Combustion of hydrocarbon fuels in a bubbling fluidized bed

Abstract A laboratory size quartz reactor has been used to burn methane, LPG (liquid petroleum gas) and aromatic hydrocarbon vapors in a bubbling fluidized bed. Most measurements and observations were made for lean mixtures of fuel and air with quartz sand in the bed, but in some experiments NO, NO2, or CCl4 were introduced with the fuel, the stoichiometry was varied or the bed material changed. The quantities monitored were the bed temperature at two levels and the freeboard concentrations of O2, CO2, CO, NO, NO2, and in some runs, of hydrocarbons. An attempt was made to relate the measurements to the sound level and to visual observations.

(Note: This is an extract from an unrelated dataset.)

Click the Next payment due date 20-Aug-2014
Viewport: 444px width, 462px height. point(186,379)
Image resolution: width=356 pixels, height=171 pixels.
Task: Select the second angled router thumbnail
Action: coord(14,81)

The results obtained suggest that with the air excess, λ, constant at 1.4 and with the bed at above ∼850 °C, the fuel can be fully oxidized and [CO] very low. [NO] is also low and does not increase even if the temperature is raised by another 150 to 200 °C. However, such a stable combustion process can be perturbed by adding a chemical inhibitor. With a suitable bed material it is possible to lower [CO] and [NO] in the freeboard to ∼1 ppm. At lower temperatures, with [CO] high, the conversion of NO to NO2 takes place. Most of the observations are consistent with the dominance of gas-phase reactions in the bubbles, but some effects can only be accounted for by the participation of heterogeneous chemical reactions.